When Evelyn retired at age sixty-five, Barbara moved her mother to a small apartment a few blocks from her house in Ann Arbor. Harry, Amber, and Smoky had passed away, and the only cat left from the great Lambert foster home of Fenton, Michigan, was Bonkers, an older cat that had been abandoned by a neighbor a few years before. Bonkers was a fluffy black cat with a white chest and a calm disposition. She preferred lying about, mostly in the sun or on someone’s lap. She wouldn’t hurt anything, with the possible exception of walls, which she was always running straight into with her head. That’s why they called her Bonkers. Sweet, harmless Bonkers.

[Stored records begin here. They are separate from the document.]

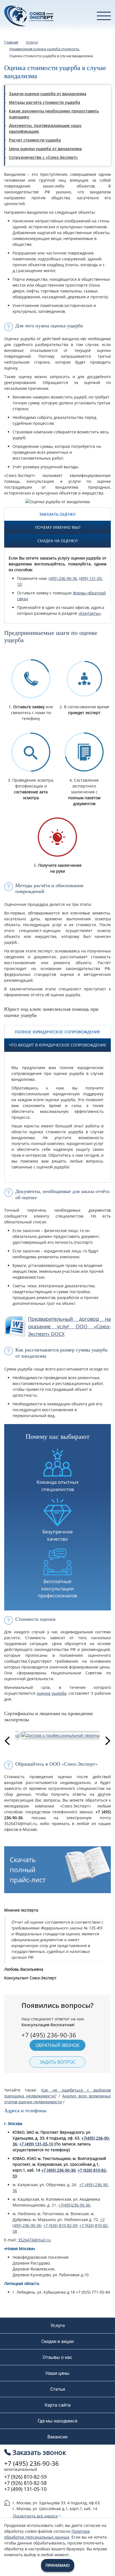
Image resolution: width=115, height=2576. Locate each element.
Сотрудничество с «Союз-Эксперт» (43, 157)
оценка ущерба (51, 1693)
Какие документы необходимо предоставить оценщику (54, 113)
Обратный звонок (57, 2045)
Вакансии (57, 2437)
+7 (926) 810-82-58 (25, 2482)
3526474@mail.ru (34, 2240)
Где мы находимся (57, 2421)
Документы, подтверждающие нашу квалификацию (45, 128)
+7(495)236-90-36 (74, 2205)
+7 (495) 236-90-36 (58, 2170)
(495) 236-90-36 (63, 578)
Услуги (58, 2325)
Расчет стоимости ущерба (35, 140)
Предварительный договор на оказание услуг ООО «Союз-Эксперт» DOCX (69, 1326)
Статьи (57, 2389)
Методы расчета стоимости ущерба (44, 102)
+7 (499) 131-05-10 (36, 2144)
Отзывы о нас (57, 2357)
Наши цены (57, 2373)
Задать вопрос (58, 2062)
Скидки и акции (57, 2341)
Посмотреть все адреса (35, 2516)
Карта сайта (58, 2405)
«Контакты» (89, 613)
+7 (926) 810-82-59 (60, 2225)
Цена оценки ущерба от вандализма (45, 148)
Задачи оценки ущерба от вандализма (47, 93)
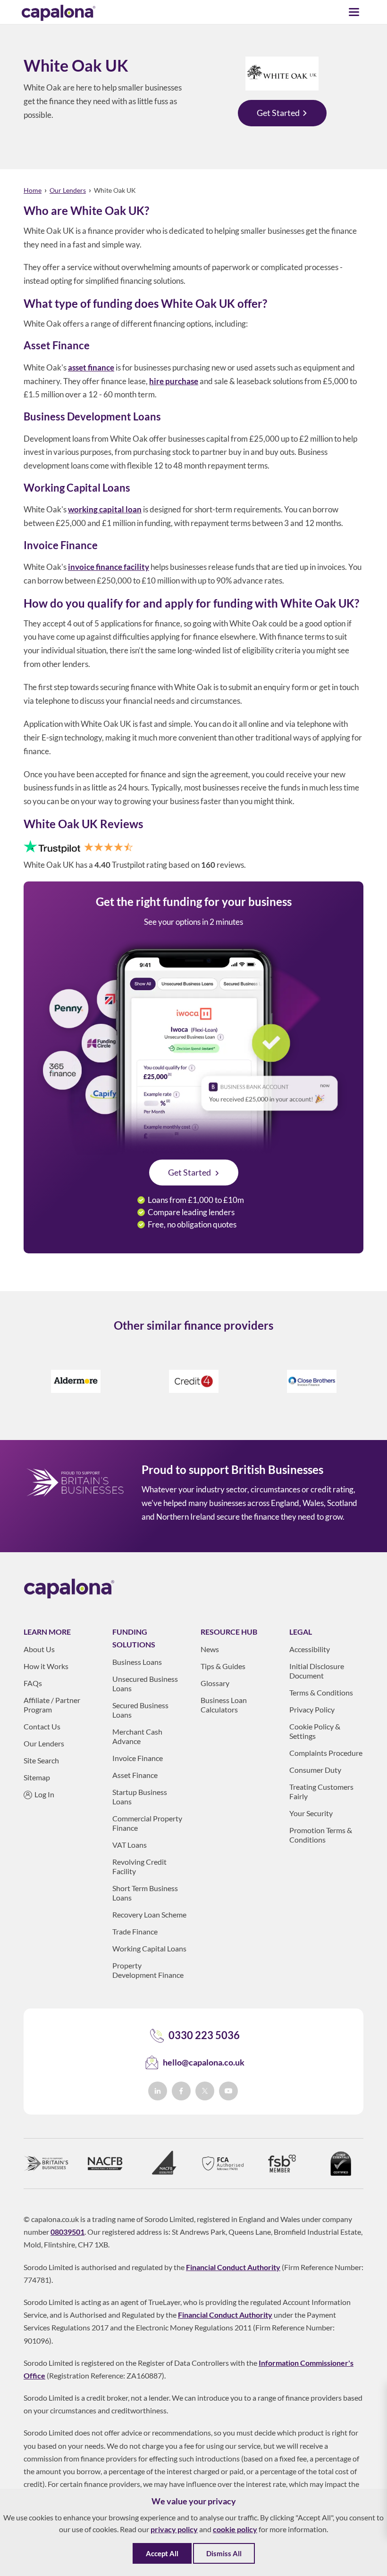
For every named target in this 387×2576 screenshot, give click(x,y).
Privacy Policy (312, 1709)
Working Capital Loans (149, 1948)
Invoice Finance (137, 1757)
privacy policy (174, 2529)
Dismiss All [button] (224, 2553)
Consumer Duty (315, 1769)
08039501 (67, 2231)
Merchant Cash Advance (137, 1736)
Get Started (278, 112)
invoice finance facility (108, 567)
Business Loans (137, 1661)
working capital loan (105, 509)
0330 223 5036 (204, 2035)
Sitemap (37, 1777)
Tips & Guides (223, 1666)
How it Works (46, 1666)
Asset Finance (135, 1774)
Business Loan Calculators (224, 1704)
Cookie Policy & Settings (314, 1731)
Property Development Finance (148, 1970)
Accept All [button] (162, 2553)
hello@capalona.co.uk (203, 2062)
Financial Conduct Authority (233, 2267)
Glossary (215, 1683)
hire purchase (173, 381)
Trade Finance (135, 1931)
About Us (39, 1649)
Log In (43, 1794)
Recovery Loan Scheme (149, 1914)
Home (33, 190)
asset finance (91, 367)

Unfortunately, the apartment complex didn’t allow pets. So Barbara and her husband, James, took in Bonkers, leaving Evelyn Lambert truly alone for the first time in her life. Almost every day, she came over to their house, but it wasn’t really to see her, Barbara knew. Evelyn Lambert wanted to spend time with Bonkers. She would sit on the porch or in the big living room chair, petting Bonkers and staring down at his back as if staring into the past. She told her daughter, “I’m sick, sweetie. You know I’m sick,” but Barbara figured it was depression. Evelyn missed the house she had struggled to keep through all the tough times. She missed her garden and her cat cemetery and her lifetime of memories. What could she see, when she looked back on her life, but a path carved out by heartbreak and disappointment? What could she possibly find in the future? Evelyn Lambert had moved from a house full of love, as well as struggle, to a lonely apartment in a new city where they wouldn’t even let her keep her beloved cat.